**Problem statement:** Only the count is expected: the number of lines below that contain "header".

**Data to use:**
== == ==
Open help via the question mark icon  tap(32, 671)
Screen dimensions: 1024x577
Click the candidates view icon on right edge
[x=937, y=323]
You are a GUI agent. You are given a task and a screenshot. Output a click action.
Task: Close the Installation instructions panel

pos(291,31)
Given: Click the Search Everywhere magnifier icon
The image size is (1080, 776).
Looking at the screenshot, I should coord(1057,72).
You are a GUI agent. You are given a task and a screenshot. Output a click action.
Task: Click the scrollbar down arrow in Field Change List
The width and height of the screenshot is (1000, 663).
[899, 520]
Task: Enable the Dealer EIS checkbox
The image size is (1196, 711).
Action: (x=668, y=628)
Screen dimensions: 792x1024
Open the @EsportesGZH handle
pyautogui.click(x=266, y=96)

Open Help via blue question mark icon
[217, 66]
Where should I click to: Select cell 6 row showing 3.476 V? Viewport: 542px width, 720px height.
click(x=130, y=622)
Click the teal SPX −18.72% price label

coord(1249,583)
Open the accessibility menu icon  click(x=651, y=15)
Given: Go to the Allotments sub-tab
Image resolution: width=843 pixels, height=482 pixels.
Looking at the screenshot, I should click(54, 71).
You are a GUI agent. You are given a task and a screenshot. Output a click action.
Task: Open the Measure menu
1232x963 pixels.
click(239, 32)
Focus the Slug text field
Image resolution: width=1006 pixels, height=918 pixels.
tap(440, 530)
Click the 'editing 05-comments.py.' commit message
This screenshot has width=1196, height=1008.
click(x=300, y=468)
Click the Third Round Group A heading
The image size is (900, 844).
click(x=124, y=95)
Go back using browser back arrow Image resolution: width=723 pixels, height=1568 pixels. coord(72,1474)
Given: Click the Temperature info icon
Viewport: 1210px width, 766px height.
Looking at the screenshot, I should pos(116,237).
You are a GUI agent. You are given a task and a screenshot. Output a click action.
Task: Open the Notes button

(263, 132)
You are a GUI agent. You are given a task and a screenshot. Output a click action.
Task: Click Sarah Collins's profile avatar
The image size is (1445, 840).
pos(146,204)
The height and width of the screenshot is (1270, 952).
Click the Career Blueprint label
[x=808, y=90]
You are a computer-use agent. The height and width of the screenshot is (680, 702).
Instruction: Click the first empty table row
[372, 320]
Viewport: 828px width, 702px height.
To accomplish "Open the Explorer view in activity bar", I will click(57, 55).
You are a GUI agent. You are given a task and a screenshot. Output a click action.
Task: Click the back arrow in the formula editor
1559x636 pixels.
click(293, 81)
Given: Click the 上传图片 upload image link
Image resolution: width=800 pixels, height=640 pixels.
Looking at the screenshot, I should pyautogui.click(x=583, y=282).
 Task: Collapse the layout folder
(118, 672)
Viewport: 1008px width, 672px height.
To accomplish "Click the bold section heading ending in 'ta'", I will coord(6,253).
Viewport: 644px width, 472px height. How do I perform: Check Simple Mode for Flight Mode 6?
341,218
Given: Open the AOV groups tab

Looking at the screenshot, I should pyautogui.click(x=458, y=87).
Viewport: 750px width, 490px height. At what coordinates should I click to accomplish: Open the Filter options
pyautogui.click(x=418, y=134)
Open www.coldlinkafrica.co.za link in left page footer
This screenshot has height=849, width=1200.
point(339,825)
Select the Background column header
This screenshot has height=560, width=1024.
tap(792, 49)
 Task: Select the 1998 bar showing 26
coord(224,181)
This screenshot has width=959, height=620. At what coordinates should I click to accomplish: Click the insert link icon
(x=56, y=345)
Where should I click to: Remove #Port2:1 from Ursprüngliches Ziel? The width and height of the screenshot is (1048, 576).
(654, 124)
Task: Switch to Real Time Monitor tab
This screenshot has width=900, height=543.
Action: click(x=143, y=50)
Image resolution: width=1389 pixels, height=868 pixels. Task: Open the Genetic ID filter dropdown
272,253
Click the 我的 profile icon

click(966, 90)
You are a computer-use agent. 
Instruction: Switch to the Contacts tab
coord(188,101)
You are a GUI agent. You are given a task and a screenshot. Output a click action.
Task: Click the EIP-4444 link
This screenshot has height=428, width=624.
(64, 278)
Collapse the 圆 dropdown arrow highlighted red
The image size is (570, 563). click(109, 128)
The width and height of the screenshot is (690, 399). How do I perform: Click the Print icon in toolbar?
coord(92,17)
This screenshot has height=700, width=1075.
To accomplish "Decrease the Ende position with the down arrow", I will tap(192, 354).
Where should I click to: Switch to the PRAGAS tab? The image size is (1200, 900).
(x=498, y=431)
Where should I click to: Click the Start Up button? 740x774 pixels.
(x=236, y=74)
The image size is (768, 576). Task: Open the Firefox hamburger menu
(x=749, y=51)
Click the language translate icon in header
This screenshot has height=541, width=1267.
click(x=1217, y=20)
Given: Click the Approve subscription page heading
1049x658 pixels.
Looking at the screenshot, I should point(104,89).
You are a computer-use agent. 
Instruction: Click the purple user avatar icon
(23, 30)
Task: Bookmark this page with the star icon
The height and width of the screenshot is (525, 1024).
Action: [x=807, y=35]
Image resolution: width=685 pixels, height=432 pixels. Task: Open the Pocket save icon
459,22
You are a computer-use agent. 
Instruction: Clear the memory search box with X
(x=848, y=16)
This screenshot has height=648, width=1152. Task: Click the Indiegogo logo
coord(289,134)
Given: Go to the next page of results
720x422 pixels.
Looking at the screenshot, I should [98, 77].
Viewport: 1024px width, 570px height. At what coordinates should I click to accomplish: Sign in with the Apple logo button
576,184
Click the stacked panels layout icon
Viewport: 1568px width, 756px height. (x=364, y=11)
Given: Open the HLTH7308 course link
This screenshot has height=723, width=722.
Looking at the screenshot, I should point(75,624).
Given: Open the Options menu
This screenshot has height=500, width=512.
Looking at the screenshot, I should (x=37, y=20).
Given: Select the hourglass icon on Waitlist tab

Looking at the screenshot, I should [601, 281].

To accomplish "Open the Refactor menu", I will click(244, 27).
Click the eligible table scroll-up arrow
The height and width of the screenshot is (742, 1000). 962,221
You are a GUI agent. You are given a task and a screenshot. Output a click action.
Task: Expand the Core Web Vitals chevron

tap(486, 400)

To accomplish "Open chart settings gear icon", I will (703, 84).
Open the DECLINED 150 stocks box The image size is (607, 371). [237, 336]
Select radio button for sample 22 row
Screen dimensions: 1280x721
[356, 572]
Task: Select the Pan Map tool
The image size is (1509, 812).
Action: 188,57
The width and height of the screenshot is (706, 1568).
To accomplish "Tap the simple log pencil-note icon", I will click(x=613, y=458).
== == ==
**Finished exercise:** 2